ちなみに、人は体質によらずとも年齢とともに「陰」を不足させていきます。若い頃に比べれば、誰でも肌の潤いがなくなり乾燥しやすくなります。そういった皮膚乾燥のために皮膚炎を生じた場合には当帰飲子という方剤が良く使われます。老人性皮膚掻痒症(皮脂欠乏性湿疹・乾皮症)にしばしば著効します。ただし当帰飲子はあくまで乾燥のために痒いという方に用いる方剤で、炎症にて熱が強く起こっているケースでは効きません。中医学では「陰虚」には必ず熱が伴うとされています。したがって当帰飲子の適応病態は「陰虚」ではなく「血虚生風」といって区別されています。

脾胃の失調

東洋医学では古くから皮膚と脾胃(消化器)とが密接に関係していると考えられてきました。小腸部における腸内細菌叢は免疫系に深く関与しています。また消化器は飲食物を自分の体にとって害のない形に変化させる(代謝)という重要な役割を持っています。消化器の機能が失調すると身体の免疫系が乱れ、さらに代謝が失調すれば、好ましくない物質が身体に入り込んできます。こういった影響が皮膚を病へと向かわせるわけです。
臨床的にも胃腸の機能を正すと皮膚症状が改善するということがしばしば見られます。消風散や荊防敗毒散でいくら標治を行っても改善しない皮膚の炎症が、胃腸の薬で治るということもあります。皮膚病を治療する上での選択肢の一つとして、必ず持っておかなければならない手法だと思います。補中益気湯や六君子湯、小建中湯などがその代表方剤です。

●脾胃の虚に対しる本治剤
補中益気湯は体力を回復させる補剤として有名で、免疫力を高めるという意味で頻用されます。補中の「中」とは胃腸のことを指し、胃気を益(ま)すことで気力を下から上へ引き上げるというのが本来の目的です。「衛気(えき)」といって皮膚に張り巡らされた防衛機能を高める薬能から、皮膚疾患にも応用されます。山本巌先生はアトピー性皮膚炎に頻用していたようです。
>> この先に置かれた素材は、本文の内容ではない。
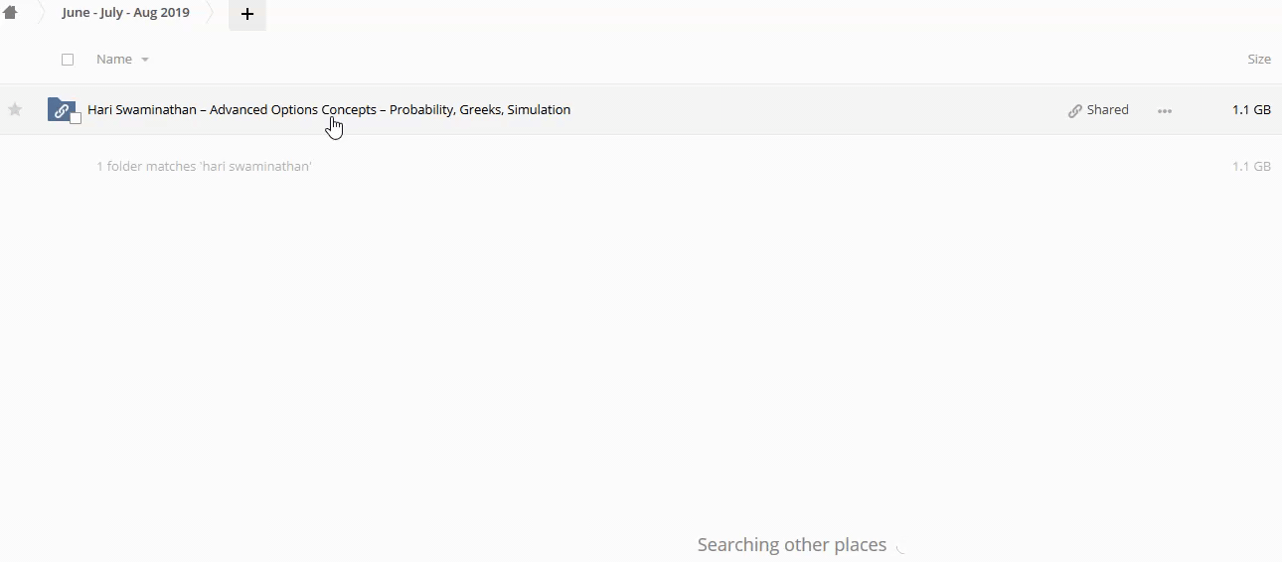
Task: Click the sort arrow next to Name
Action: click(x=145, y=61)
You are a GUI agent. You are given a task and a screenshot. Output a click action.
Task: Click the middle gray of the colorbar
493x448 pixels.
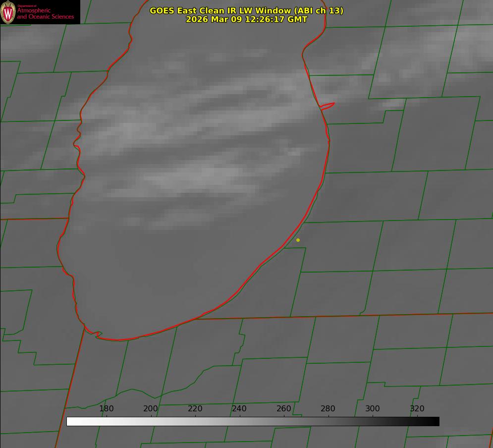click(x=253, y=421)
六君子湯は補中益気湯に似た生薬構成を持ち、脾胃の虚に用いる代表方剤です。六君子湯にて胃部不快感が消え食欲が増し元気が出てくると、繰り返していた湿疹が起こらなくなるというような改善の仕方をします。補中益気湯は疲労倦怠感を主としますが、六君子湯は食欲不振のある方やもとより少食で胃もたれしやすいというような方を主とします。
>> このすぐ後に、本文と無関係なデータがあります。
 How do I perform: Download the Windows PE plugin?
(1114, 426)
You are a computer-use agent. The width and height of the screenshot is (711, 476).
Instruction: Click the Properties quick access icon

小建中湯は中医学的には「中焦虚寒(ちゅうしょうきょかん)」「脾虚肝乗(ひきょかんじょう)」と呼ばれる腹の冷えや消化管の自律神経の乱れに用いられる処方です。胃腸を温め緊張を去り、血行を促すことで消化管機能を是正します。この処方が適応する方は、皮膚が乾燥しやすい傾向があります。また皮膚が敏感で、湿疹や蕁麻疹などが体調の波によって出たり治まったりするという傾向もあります。この方剤によって胃腸機能が安定すると、全身状態もまた安定し、皮膚病が改善しやすくなります。この処方の本質は「血痺虚労(けっぴきょろう)」という病態に属します。この病の流れに則しているかどうかが重要で、本治といって無鉄砲に服用すると悪化させることがあるため注意が必要です。
これらの処方には清熱薬が配合されていません。したがって炎症がひどいような時にこれらの処方を使用すると、炎症がむしろ悪化することがあります。一方で炎症が酷い状態であっても、これらの処方でないと収まらない皮膚炎というのも実際にあります。経験の豊富な専門家に弁別してもらう必要があります。
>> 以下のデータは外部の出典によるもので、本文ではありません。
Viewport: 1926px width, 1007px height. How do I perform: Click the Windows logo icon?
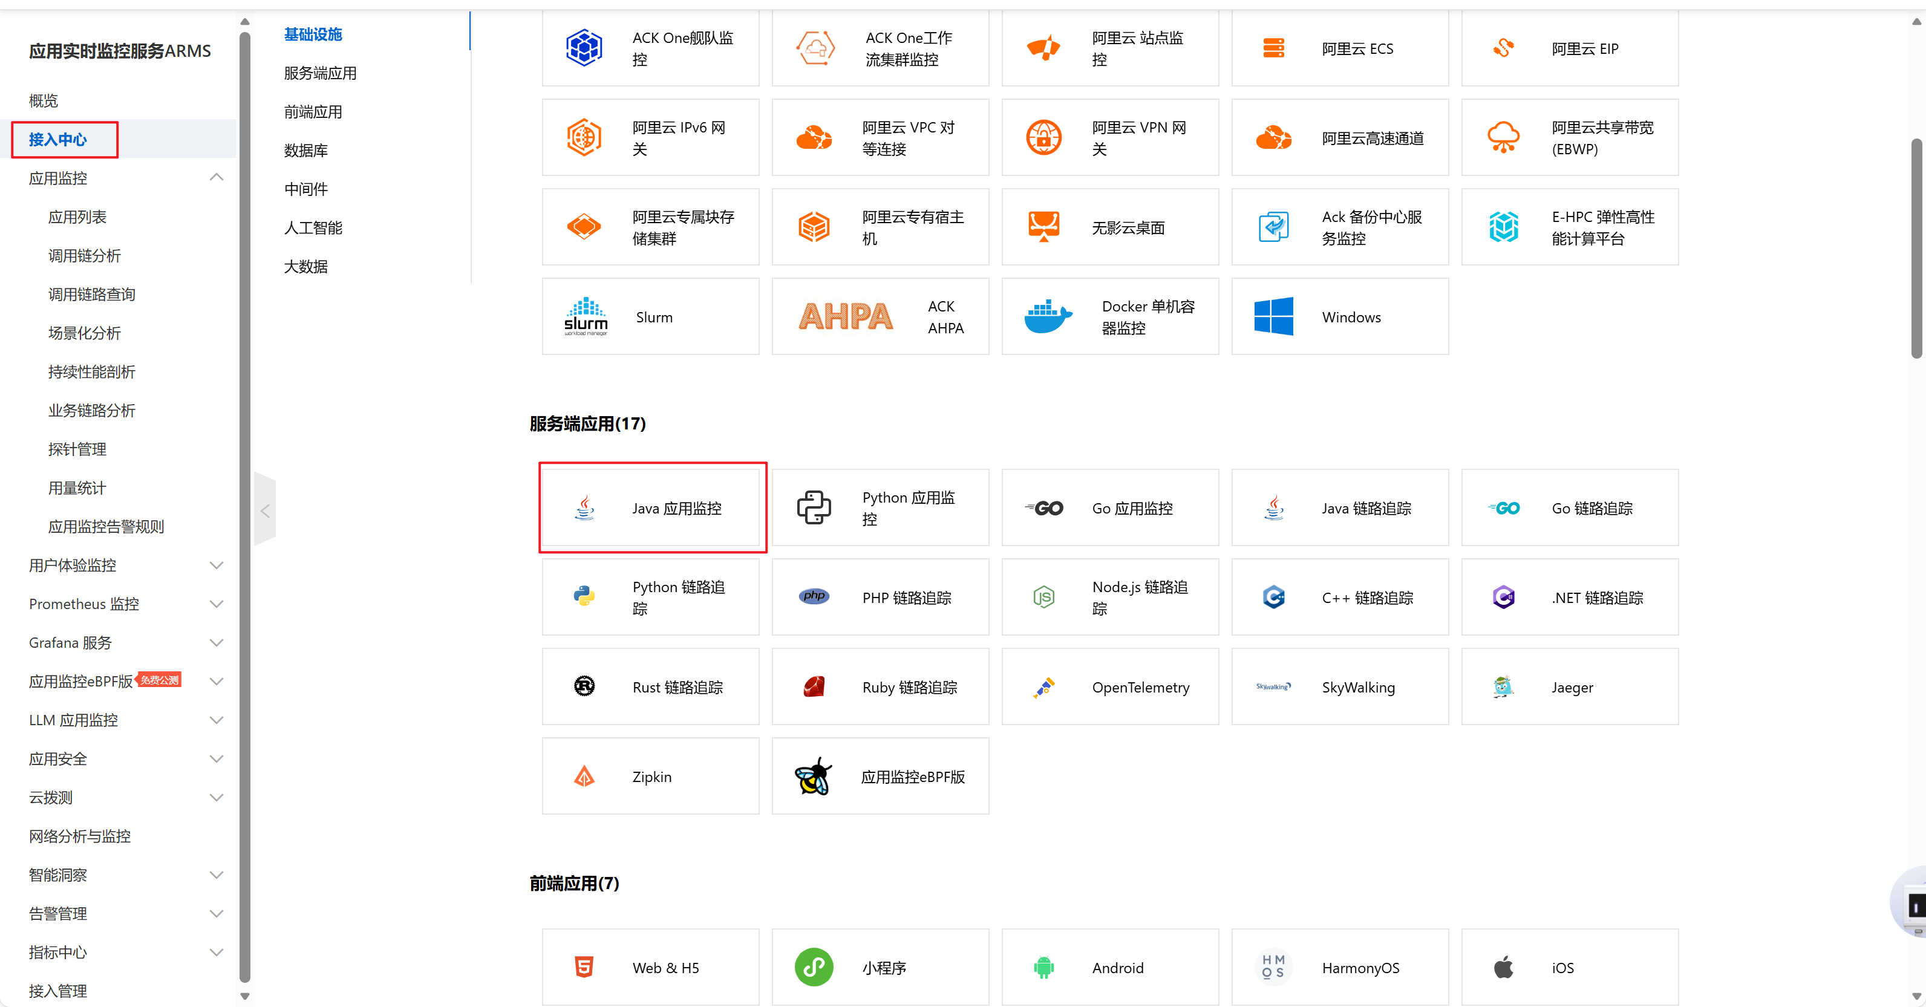1273,317
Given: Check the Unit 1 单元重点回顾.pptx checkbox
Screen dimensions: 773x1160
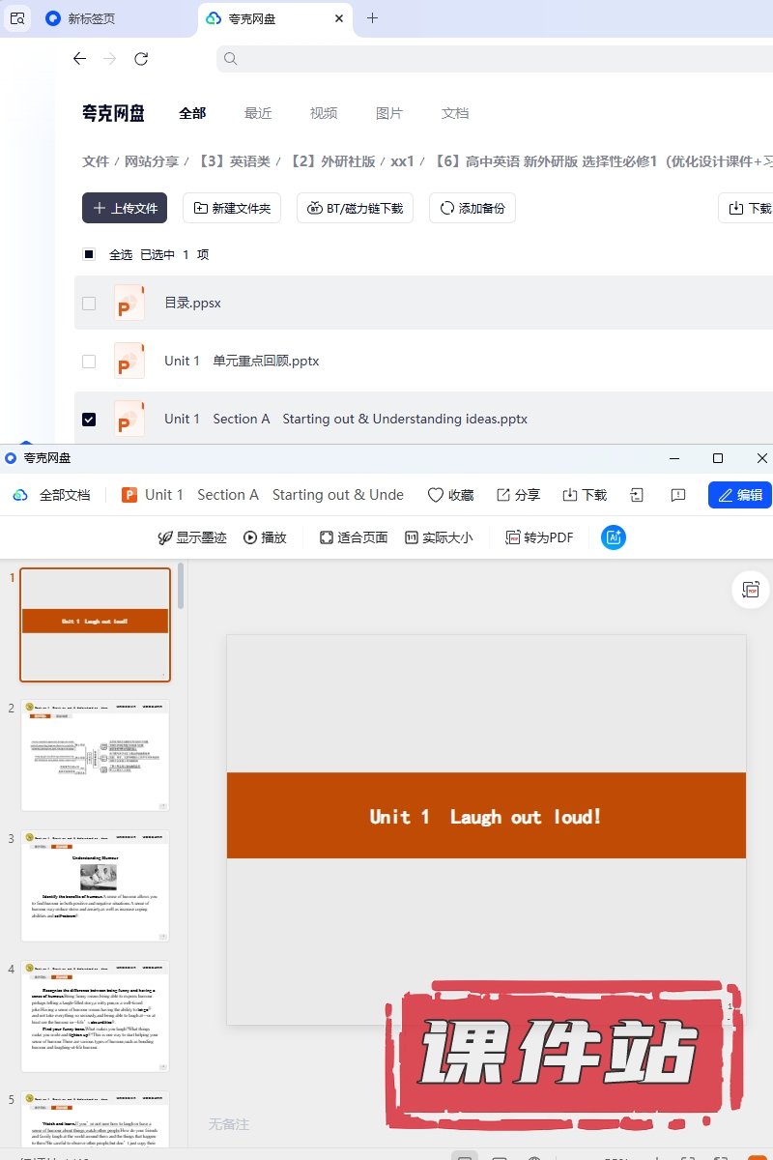Looking at the screenshot, I should click(89, 362).

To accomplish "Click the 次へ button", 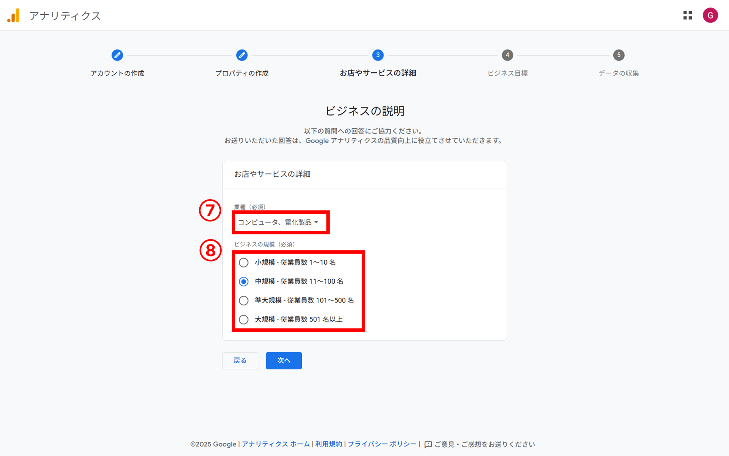I will tap(283, 361).
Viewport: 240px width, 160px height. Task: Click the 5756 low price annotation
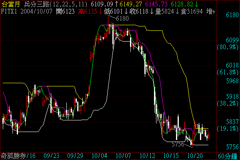click(177, 144)
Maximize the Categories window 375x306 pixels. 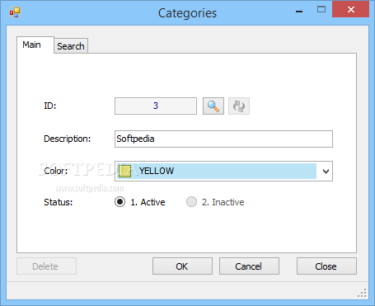[x=321, y=10]
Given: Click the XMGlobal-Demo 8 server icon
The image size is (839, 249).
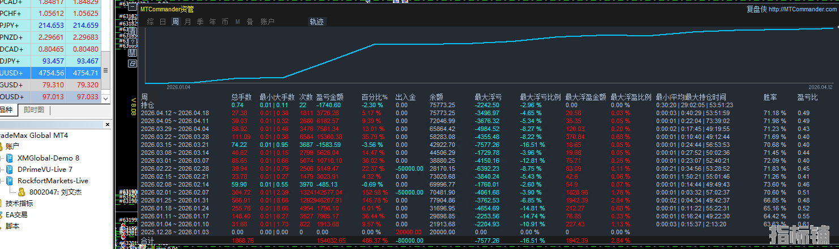Looking at the screenshot, I should [10, 158].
この他にも、多くの胃腸薬が皮膚疾患の本治として使用されます。柴胡桂枝湯や大柴胡湯、半夏瀉心湯や参苓白朮散など、脾胃がどのように失調しているかを正確に見極めた上で薬方を選択し本治を行います。湿疹治療の標治と本治とを述べてきましたが、これらは皮膚病全般につながることでもあります。漢方薬を服用する際は、今自分がどのような治療をしているのかをしっかりと把握することが大切だと思います。